Нестер Борисов, приходившийся ей девером и очень ей нравившийся в ту пору, когда Марья Фроловна подвалила уже к сорока и готова была на все, а он еще неженатый, ловкий и веселый парень (у них ничего не вышло только потому, что Нестер до смерти боялся Игната Васильевича), – Нестер Борисов и псаломщик менялись, читая псалтырь, а Марья Фроловна так и сидела до утра, выложив руки на колени, глядя в лицо сыну. Трудно было понять, о чем она думала: никто в селе, даже Игнат Васильевич, проживший с ней всю жизнь, не знал, о чем думает Марья Фроловна.
С самого утра на просторный двор Борисовых начал собираться народ. Двери в избу и во все горницы были распахнуты, и пол посыпан пахучей травой, как в троицу, чтобы не затоптали крашеных полов.
Близкая родня и друзья Дмитрия Игнатовича и те, кто певал в церковном хоре и теперь хотел напутствовать покойника, заполнили избу. Весь двор уже пестрел разноцветными платками, рубахами. Забор был унизан ребятишками.
И вот показался в воротах старенький скобеевский попик со свертком под мышкой. Народ раздался. Попик, вобрав в плечи детскую головку, почти побежал по расчищенной перед ним дорожке, но во дворе оказалось множество старух, охочих приложиться к руке, и он, совершенно перепуганный тем, что живет в такое время, да еще этим множеством народа и вниманием, обращенным на него, стал на ходу быстро-быстро совать маленькую ручку туда и сюда.
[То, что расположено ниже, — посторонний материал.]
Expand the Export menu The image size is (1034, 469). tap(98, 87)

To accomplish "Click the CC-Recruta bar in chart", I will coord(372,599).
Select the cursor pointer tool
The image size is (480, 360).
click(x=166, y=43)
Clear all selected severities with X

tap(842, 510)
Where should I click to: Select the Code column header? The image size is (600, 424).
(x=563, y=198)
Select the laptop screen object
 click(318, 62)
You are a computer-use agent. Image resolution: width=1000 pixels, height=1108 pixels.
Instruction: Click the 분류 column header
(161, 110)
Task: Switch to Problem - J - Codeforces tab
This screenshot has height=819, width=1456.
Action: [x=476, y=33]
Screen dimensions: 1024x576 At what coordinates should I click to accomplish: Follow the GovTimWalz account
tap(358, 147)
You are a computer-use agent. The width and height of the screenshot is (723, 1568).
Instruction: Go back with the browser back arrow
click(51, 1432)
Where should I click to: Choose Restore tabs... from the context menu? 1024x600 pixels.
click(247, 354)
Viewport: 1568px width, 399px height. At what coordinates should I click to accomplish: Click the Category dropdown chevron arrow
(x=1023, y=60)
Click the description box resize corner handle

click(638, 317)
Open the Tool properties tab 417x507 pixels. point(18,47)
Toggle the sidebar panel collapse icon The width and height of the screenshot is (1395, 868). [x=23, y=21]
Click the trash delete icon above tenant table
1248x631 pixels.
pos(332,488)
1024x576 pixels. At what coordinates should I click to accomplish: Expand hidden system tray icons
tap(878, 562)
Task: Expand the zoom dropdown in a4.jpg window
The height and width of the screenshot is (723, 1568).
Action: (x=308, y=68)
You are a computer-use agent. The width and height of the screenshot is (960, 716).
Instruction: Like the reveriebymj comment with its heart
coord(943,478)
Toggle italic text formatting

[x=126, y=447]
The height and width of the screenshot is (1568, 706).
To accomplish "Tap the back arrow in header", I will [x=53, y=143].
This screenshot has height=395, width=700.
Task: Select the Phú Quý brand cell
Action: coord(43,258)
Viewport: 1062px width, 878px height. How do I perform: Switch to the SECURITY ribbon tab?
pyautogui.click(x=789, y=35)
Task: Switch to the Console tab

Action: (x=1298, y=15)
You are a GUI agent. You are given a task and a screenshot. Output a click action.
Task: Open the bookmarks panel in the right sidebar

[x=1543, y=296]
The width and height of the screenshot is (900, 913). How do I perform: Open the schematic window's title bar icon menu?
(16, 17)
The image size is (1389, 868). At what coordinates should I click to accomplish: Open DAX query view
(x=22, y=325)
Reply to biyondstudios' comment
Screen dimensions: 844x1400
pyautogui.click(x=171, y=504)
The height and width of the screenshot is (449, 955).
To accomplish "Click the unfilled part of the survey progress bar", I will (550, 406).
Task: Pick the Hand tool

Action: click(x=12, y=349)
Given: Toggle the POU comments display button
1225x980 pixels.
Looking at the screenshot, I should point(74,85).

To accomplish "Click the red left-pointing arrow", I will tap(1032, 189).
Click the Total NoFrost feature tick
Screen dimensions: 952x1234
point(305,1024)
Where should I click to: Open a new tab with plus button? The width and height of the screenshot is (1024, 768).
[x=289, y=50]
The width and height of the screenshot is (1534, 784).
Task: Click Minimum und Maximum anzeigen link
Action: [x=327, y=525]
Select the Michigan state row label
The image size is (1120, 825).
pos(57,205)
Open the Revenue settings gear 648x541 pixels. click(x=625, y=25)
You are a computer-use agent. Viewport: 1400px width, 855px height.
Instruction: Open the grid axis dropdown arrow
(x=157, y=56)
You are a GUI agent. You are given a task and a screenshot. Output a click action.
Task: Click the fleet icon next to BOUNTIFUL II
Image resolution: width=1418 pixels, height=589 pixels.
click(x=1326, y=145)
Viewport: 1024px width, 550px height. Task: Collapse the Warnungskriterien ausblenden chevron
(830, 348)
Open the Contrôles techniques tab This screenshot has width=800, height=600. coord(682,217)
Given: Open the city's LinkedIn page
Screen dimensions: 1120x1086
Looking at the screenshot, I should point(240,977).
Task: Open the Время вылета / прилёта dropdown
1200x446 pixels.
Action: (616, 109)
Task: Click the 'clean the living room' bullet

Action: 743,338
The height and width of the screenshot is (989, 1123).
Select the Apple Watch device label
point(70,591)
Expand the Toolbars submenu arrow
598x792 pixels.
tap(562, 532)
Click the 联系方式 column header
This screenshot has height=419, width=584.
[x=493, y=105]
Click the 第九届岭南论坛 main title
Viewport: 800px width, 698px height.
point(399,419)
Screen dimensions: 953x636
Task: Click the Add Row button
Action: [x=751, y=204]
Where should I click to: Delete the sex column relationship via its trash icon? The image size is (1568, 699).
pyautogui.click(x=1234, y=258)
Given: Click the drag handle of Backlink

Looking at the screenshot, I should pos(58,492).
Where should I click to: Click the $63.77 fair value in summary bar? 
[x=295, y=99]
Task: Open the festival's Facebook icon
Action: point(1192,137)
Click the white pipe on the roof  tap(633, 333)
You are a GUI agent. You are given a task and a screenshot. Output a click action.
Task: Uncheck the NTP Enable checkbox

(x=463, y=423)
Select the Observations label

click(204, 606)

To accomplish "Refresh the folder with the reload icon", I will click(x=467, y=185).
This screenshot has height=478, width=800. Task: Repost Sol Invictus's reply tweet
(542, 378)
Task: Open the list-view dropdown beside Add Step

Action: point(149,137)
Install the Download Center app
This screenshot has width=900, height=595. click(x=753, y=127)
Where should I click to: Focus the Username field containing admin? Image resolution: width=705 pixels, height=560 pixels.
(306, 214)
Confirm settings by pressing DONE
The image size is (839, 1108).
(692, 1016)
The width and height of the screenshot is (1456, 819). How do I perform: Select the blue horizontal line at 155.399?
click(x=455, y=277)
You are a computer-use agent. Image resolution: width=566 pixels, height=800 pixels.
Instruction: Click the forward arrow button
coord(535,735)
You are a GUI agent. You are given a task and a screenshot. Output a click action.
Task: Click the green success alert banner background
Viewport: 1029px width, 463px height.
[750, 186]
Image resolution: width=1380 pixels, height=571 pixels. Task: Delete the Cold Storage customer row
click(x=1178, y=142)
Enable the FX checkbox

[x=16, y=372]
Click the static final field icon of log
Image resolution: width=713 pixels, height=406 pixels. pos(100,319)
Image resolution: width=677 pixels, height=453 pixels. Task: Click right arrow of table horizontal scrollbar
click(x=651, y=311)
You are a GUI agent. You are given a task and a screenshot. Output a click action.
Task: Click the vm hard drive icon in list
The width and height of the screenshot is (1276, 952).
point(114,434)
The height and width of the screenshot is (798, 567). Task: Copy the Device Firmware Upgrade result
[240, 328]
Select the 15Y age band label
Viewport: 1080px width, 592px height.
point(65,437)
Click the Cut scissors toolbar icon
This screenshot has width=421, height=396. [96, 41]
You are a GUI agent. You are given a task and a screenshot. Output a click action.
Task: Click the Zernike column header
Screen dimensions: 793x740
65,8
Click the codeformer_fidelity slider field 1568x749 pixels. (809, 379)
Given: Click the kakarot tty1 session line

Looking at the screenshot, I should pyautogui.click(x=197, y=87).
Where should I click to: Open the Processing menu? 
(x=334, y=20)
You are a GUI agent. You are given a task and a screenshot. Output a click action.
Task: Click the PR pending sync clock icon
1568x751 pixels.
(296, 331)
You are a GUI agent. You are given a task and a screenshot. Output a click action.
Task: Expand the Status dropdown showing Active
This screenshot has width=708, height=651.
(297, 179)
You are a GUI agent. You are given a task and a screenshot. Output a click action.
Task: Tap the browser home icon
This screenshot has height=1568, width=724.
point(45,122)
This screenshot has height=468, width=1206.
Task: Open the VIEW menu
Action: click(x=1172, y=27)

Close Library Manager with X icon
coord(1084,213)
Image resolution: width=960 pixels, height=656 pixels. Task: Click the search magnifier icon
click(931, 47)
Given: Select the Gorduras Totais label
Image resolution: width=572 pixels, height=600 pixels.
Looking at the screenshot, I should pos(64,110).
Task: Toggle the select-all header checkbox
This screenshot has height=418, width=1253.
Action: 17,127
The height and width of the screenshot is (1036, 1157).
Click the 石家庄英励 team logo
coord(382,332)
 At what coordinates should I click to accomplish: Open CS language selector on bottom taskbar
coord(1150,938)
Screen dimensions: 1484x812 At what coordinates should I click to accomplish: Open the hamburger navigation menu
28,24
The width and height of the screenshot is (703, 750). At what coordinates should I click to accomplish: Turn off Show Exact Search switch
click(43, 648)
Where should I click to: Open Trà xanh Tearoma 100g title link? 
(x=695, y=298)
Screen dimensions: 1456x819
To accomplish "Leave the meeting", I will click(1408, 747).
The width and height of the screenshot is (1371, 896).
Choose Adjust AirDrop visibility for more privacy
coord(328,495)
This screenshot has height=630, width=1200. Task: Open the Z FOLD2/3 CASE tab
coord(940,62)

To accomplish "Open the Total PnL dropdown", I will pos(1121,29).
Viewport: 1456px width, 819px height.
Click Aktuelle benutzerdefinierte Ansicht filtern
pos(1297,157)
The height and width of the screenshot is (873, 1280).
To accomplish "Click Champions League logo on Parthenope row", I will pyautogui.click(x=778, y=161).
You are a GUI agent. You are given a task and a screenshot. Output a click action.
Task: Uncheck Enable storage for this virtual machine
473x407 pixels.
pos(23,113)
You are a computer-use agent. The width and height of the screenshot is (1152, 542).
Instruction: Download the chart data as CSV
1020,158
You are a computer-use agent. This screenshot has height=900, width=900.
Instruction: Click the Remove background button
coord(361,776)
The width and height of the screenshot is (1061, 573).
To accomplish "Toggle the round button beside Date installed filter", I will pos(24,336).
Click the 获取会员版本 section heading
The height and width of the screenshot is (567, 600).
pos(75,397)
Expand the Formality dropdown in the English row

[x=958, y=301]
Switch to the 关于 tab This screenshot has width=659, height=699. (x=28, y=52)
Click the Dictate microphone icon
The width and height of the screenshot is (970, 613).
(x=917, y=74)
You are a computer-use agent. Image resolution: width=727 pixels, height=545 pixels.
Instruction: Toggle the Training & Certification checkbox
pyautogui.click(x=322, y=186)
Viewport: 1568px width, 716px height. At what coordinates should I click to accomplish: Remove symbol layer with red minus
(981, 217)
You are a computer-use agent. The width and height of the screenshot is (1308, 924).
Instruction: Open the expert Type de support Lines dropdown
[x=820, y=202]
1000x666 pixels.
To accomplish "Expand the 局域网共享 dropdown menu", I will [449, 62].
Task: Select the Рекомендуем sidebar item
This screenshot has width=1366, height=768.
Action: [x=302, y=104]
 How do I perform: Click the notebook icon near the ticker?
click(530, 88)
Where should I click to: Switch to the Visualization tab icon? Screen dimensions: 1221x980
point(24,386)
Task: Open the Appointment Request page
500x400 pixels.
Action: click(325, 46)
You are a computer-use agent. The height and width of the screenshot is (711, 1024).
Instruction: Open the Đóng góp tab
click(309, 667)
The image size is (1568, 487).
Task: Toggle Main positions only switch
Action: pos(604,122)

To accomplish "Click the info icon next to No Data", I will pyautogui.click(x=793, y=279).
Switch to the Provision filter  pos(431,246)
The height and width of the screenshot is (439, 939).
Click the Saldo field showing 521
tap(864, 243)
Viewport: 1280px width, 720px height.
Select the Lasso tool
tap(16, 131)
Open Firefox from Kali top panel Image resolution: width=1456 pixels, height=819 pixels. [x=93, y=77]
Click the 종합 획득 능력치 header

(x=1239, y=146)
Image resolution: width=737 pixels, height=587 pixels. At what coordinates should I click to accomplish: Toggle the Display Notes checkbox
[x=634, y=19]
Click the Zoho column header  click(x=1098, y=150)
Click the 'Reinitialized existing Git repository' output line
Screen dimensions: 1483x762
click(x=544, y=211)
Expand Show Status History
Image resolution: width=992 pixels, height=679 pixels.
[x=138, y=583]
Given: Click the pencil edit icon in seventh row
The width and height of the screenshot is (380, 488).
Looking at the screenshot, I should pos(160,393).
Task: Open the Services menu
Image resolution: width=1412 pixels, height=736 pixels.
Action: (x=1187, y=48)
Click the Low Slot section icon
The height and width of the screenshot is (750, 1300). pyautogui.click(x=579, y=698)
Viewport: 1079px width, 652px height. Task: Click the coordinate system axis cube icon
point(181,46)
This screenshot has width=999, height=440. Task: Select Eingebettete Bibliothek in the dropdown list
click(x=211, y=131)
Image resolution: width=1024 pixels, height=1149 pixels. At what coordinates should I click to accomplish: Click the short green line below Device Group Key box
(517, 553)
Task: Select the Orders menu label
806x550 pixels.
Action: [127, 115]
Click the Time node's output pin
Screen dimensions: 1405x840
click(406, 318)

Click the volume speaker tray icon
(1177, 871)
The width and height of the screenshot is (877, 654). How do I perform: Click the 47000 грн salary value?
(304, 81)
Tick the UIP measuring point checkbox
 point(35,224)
На мгновение его притиснули на крыльце, но он рванулся ввысь, как жаворонок, и исчез в избе.
Народ сомкнулся и опять расхлынул: стоящие у крыльца видели, как дальние снимали фуражки и весело здоровались. Снова до самого крыльца образовалась дорожка, и все увидели, что на панихиду пришел ревком во главе с Владимиром Григорьевичем и телеграфистом Карпенко.